=== Data provided ===

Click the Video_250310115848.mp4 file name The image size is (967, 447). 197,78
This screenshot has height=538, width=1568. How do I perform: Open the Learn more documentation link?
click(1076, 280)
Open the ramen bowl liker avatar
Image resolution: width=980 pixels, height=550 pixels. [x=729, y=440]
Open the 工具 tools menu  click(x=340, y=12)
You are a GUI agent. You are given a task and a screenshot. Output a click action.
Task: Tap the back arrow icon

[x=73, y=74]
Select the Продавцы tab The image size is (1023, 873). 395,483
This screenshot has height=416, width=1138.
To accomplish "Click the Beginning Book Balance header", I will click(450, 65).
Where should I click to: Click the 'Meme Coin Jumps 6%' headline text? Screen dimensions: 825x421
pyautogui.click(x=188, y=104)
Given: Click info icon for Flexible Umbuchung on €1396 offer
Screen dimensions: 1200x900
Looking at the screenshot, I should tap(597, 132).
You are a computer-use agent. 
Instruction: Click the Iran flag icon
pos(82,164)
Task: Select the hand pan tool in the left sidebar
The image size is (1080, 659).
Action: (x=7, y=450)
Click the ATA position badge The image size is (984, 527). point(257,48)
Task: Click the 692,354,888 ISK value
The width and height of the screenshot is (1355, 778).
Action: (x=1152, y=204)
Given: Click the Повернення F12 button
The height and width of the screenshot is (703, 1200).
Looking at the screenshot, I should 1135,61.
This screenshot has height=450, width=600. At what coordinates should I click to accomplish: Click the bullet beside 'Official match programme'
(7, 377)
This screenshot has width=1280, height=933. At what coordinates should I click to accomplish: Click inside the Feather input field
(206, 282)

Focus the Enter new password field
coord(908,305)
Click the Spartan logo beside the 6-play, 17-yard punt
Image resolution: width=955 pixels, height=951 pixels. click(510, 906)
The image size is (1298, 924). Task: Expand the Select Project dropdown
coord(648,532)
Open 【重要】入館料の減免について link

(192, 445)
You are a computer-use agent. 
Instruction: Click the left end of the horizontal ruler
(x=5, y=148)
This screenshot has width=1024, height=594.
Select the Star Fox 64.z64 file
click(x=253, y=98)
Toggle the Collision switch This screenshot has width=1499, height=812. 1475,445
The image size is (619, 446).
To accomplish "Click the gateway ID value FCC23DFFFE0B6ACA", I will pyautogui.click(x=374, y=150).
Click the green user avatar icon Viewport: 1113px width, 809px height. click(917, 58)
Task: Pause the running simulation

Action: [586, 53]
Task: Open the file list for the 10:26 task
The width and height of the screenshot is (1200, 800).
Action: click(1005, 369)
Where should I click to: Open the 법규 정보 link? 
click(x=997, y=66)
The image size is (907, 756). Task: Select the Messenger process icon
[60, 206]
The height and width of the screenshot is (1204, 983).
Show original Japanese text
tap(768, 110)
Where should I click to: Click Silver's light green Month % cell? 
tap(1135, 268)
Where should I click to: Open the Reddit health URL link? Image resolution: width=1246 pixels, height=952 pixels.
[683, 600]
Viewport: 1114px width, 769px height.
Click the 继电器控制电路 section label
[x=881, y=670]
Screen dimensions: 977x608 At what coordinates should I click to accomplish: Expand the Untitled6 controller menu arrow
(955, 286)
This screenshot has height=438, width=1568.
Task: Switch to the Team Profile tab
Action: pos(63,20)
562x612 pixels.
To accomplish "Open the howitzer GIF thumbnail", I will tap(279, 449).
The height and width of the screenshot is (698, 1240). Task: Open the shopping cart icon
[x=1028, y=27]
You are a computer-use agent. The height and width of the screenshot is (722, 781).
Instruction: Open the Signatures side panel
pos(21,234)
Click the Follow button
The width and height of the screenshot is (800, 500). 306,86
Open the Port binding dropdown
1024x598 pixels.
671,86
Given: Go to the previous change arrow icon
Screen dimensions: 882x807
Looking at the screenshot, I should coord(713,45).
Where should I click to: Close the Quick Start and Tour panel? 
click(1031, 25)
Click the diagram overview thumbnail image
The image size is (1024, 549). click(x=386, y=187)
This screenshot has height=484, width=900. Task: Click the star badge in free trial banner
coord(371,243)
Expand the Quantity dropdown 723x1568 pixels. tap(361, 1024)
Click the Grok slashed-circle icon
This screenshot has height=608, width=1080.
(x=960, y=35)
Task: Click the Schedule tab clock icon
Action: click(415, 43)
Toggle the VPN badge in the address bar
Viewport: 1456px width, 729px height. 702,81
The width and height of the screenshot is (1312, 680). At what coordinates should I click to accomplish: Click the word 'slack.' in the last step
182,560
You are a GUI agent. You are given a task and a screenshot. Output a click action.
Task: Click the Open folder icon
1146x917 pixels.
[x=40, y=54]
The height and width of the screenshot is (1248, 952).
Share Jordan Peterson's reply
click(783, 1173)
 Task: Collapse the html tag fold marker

===

Description of the task » Write out the material above exactly, leaving out no line.

Exercise output »
Click the Video_250310115848.mp4 file name The image size is (967, 447). 197,78
This screenshot has height=538, width=1568. How do I perform: Open the Learn more documentation link?
click(1076, 280)
Open the ramen bowl liker avatar
Image resolution: width=980 pixels, height=550 pixels. [x=729, y=440]
Open the 工具 tools menu  click(x=340, y=12)
You are a GUI agent. You are given a task and a screenshot. Output a click action.
Task: Tap the back arrow icon

[x=73, y=74]
Select the Продавцы tab The image size is (1023, 873). 395,483
This screenshot has height=416, width=1138.
To accomplish "Click the Beginning Book Balance header", I will click(450, 65).
Where should I click to: Click the 'Meme Coin Jumps 6%' headline text? Screen dimensions: 825x421
pyautogui.click(x=188, y=104)
Given: Click info icon for Flexible Umbuchung on €1396 offer
Screen dimensions: 1200x900
Looking at the screenshot, I should tap(597, 132).
You are a computer-use agent. 
Instruction: Click the Iran flag icon
pos(82,164)
Task: Select the hand pan tool in the left sidebar
The image size is (1080, 659).
Action: (x=7, y=450)
Click the ATA position badge The image size is (984, 527). point(257,48)
Task: Click the 692,354,888 ISK value
The width and height of the screenshot is (1355, 778).
Action: (x=1152, y=204)
Given: Click the Повернення F12 button
The height and width of the screenshot is (703, 1200).
Looking at the screenshot, I should 1135,61.
This screenshot has height=450, width=600. At what coordinates should I click to accomplish: Click the bullet beside 'Official match programme'
(7, 377)
This screenshot has width=1280, height=933. At what coordinates should I click to accomplish: Click inside the Feather input field
(206, 282)

Focus the Enter new password field
coord(908,305)
Click the Spartan logo beside the 6-play, 17-yard punt
Image resolution: width=955 pixels, height=951 pixels. click(510, 906)
The image size is (1298, 924). Task: Expand the Select Project dropdown
coord(648,532)
Open 【重要】入館料の減免について link

(192, 445)
You are a computer-use agent. 
Instruction: Click the left end of the horizontal ruler
(x=5, y=148)
This screenshot has width=1024, height=594.
Select the Star Fox 64.z64 file
click(x=253, y=98)
Toggle the Collision switch This screenshot has width=1499, height=812. 1475,445
The image size is (619, 446).
To accomplish "Click the gateway ID value FCC23DFFFE0B6ACA", I will pyautogui.click(x=374, y=150).
Click the green user avatar icon Viewport: 1113px width, 809px height. click(917, 58)
Task: Pause the running simulation

Action: [586, 53]
Task: Open the file list for the 10:26 task
The width and height of the screenshot is (1200, 800).
Action: click(1005, 369)
Where should I click to: Open the 법규 정보 link? 
click(x=997, y=66)
The image size is (907, 756). Task: Select the Messenger process icon
[60, 206]
The height and width of the screenshot is (1204, 983).
Show original Japanese text
tap(768, 110)
Where should I click to: Click Silver's light green Month % cell? 
tap(1135, 268)
Where should I click to: Open the Reddit health URL link? Image resolution: width=1246 pixels, height=952 pixels.
[683, 600]
Viewport: 1114px width, 769px height.
Click the 继电器控制电路 section label
[x=881, y=670]
Screen dimensions: 977x608 At what coordinates should I click to accomplish: Expand the Untitled6 controller menu arrow
(955, 286)
This screenshot has height=438, width=1568.
Task: Switch to the Team Profile tab
Action: pos(63,20)
562x612 pixels.
To accomplish "Open the howitzer GIF thumbnail", I will tap(279, 449).
The height and width of the screenshot is (698, 1240). Task: Open the shopping cart icon
[x=1028, y=27]
You are a computer-use agent. The height and width of the screenshot is (722, 781).
Instruction: Open the Signatures side panel
pos(21,234)
Click the Follow button
The width and height of the screenshot is (800, 500). 306,86
Open the Port binding dropdown
1024x598 pixels.
671,86
Given: Go to the previous change arrow icon
Screen dimensions: 882x807
Looking at the screenshot, I should coord(713,45).
Where should I click to: Close the Quick Start and Tour panel? 
click(1031, 25)
Click the diagram overview thumbnail image
The image size is (1024, 549). click(x=386, y=187)
This screenshot has height=484, width=900. Task: Click the star badge in free trial banner
coord(371,243)
Expand the Quantity dropdown 723x1568 pixels. tap(361, 1024)
Click the Grok slashed-circle icon
This screenshot has height=608, width=1080.
(x=960, y=35)
Task: Click the Schedule tab clock icon
Action: click(415, 43)
Toggle the VPN badge in the address bar
Viewport: 1456px width, 729px height. 702,81
The width and height of the screenshot is (1312, 680). At what coordinates should I click to accomplish: Click the word 'slack.' in the last step
182,560
You are a GUI agent. You are given a task and a screenshot. Output a click action.
Task: Click the Open folder icon
1146x917 pixels.
[x=40, y=54]
The height and width of the screenshot is (1248, 952).
Share Jordan Peterson's reply
click(783, 1173)
 Task: Collapse the html tag fold marker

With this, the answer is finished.